** Data supplied follows **

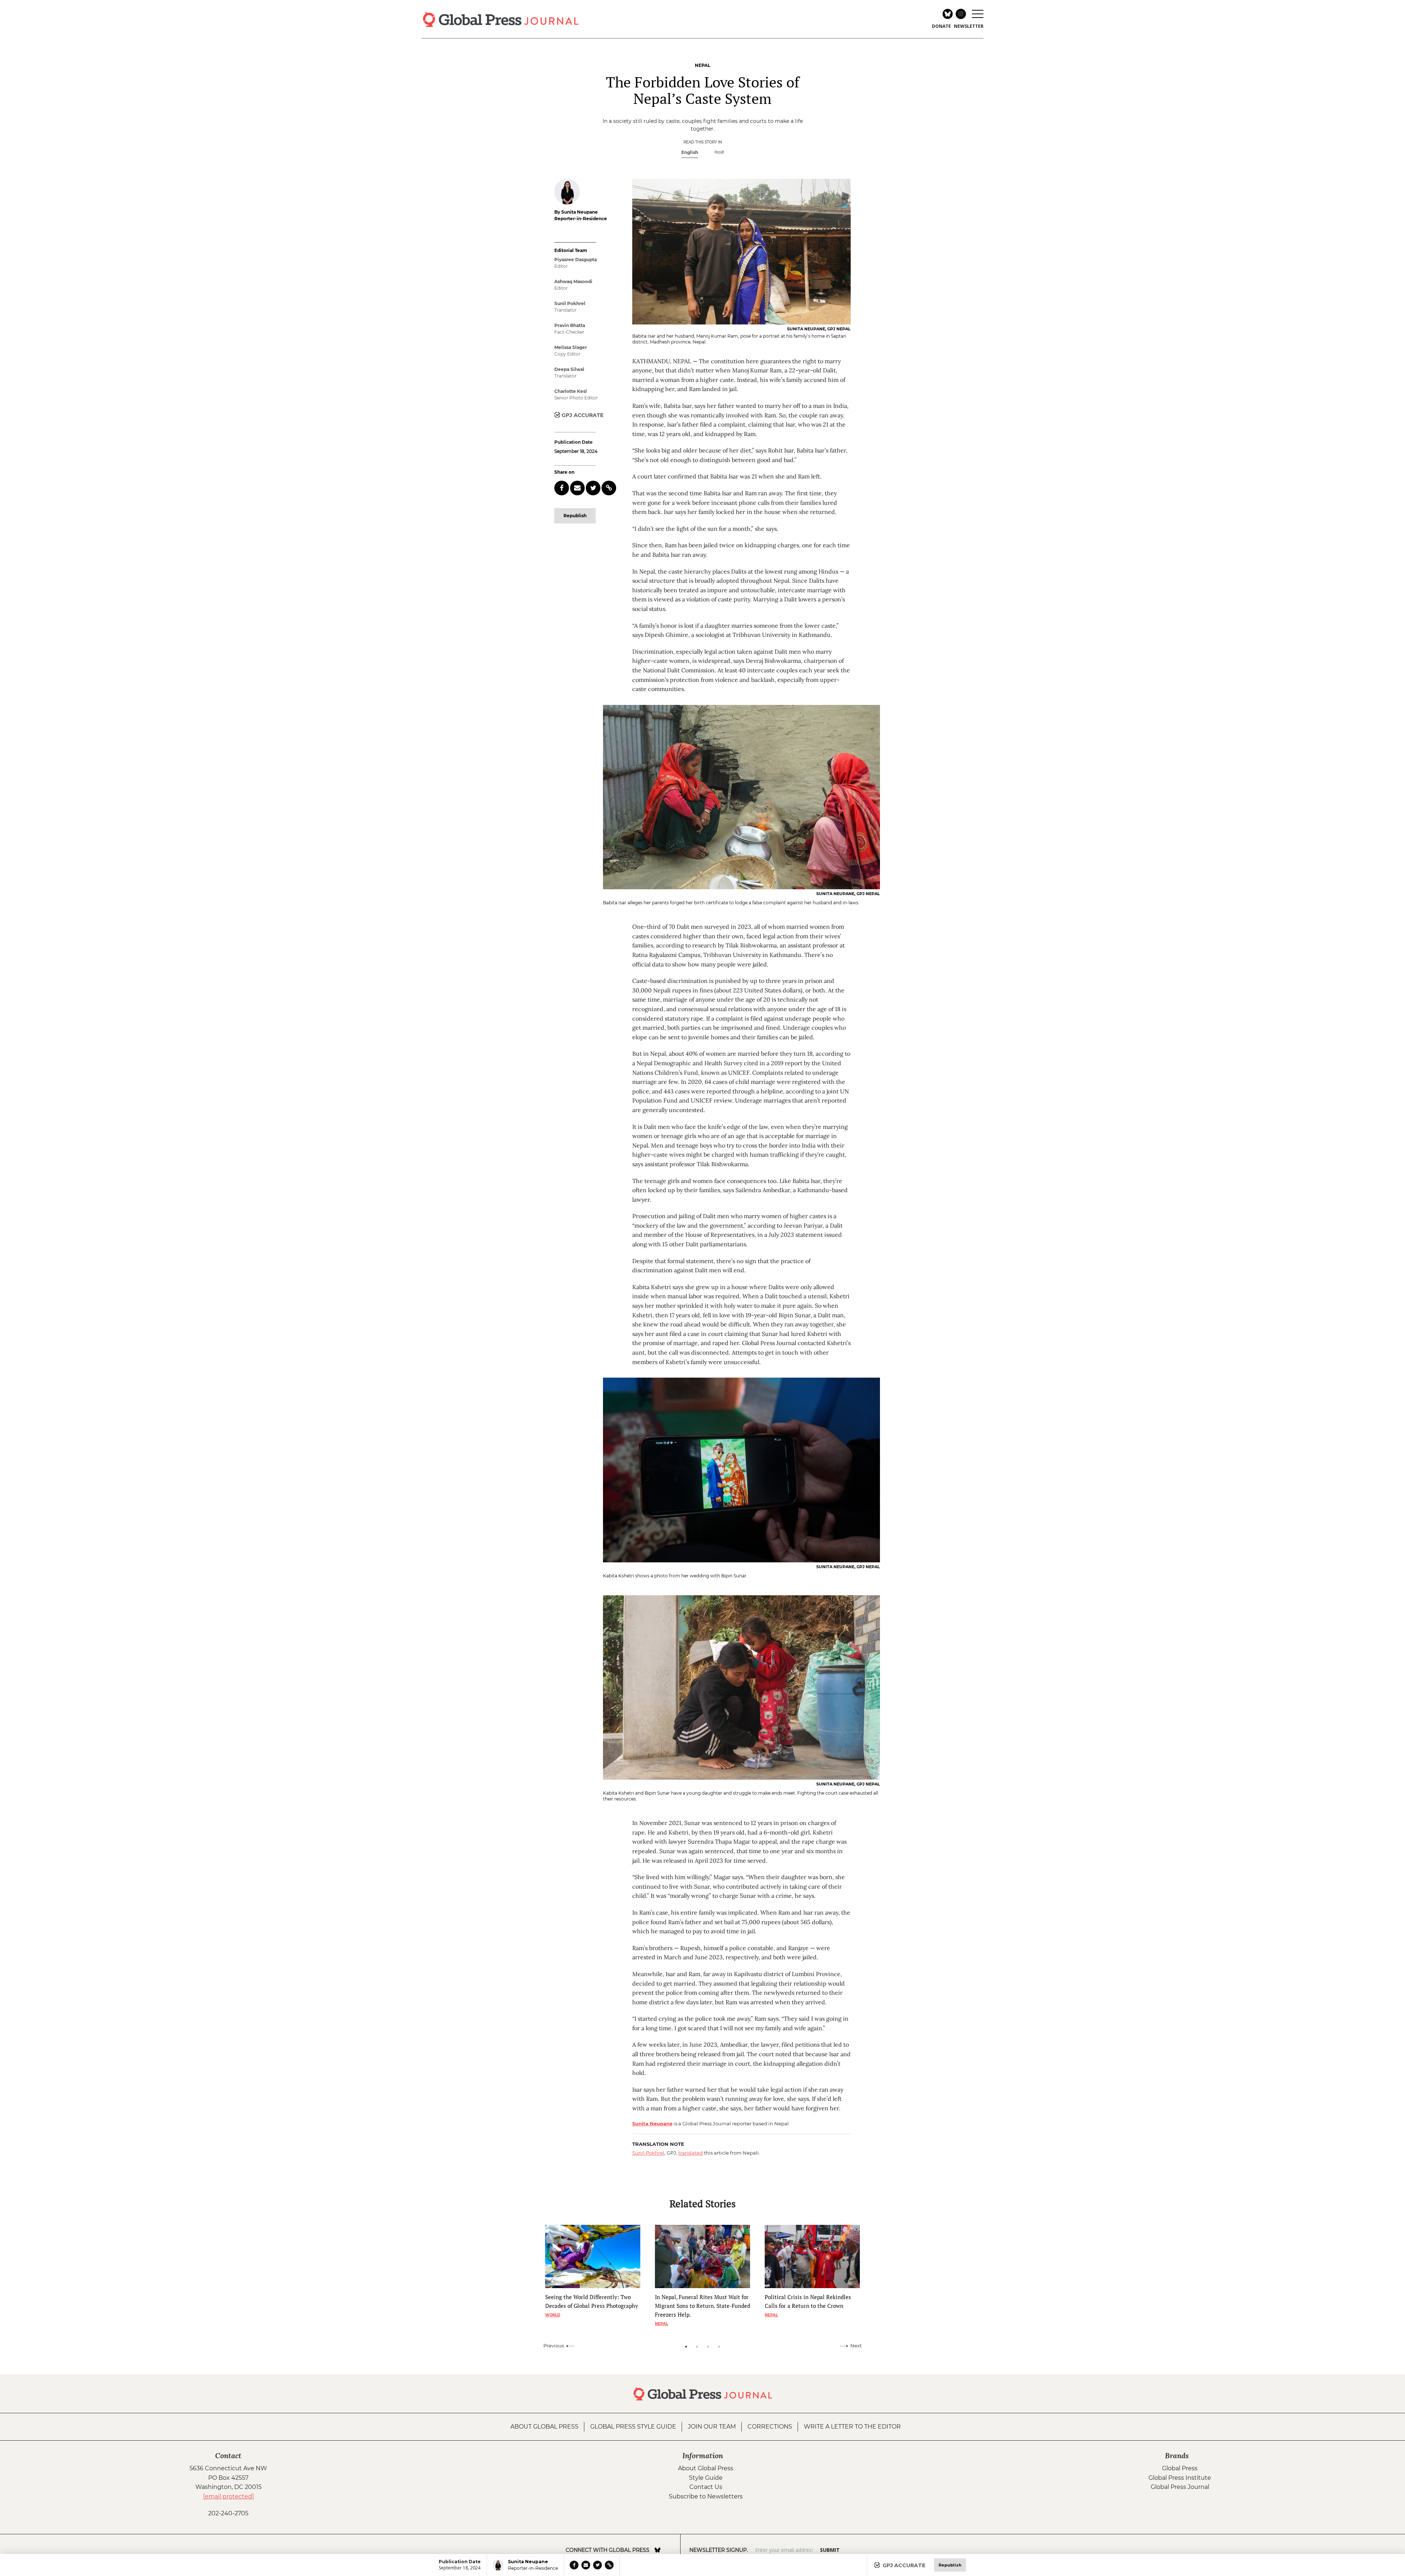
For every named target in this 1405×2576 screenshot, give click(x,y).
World (552, 2315)
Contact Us (705, 2486)
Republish (575, 515)
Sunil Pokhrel (648, 2153)
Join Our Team (712, 2426)
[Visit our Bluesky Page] (657, 2550)
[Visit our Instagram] (667, 2550)
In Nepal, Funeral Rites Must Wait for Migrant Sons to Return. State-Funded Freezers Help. (702, 2305)
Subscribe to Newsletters (706, 2496)
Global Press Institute (1180, 2477)
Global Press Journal (1180, 2486)
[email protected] (228, 2496)
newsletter (969, 26)
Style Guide (706, 2477)
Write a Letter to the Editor (852, 2426)
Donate (941, 26)
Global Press (1180, 2468)
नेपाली (719, 152)
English (689, 152)
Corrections (770, 2426)
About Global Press (544, 2426)
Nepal (661, 2323)
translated (690, 2153)
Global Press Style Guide (633, 2426)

** End of Data supplied **

**The task**
Repeat exactly the lines from the one containing "Corrections (770, 2426)" through the last line of the records above, both included, and nothing else.

**Exercise response**
Corrections (770, 2426)
About Global Press (544, 2426)
Nepal (661, 2323)
translated (690, 2153)
Global Press Style Guide (633, 2426)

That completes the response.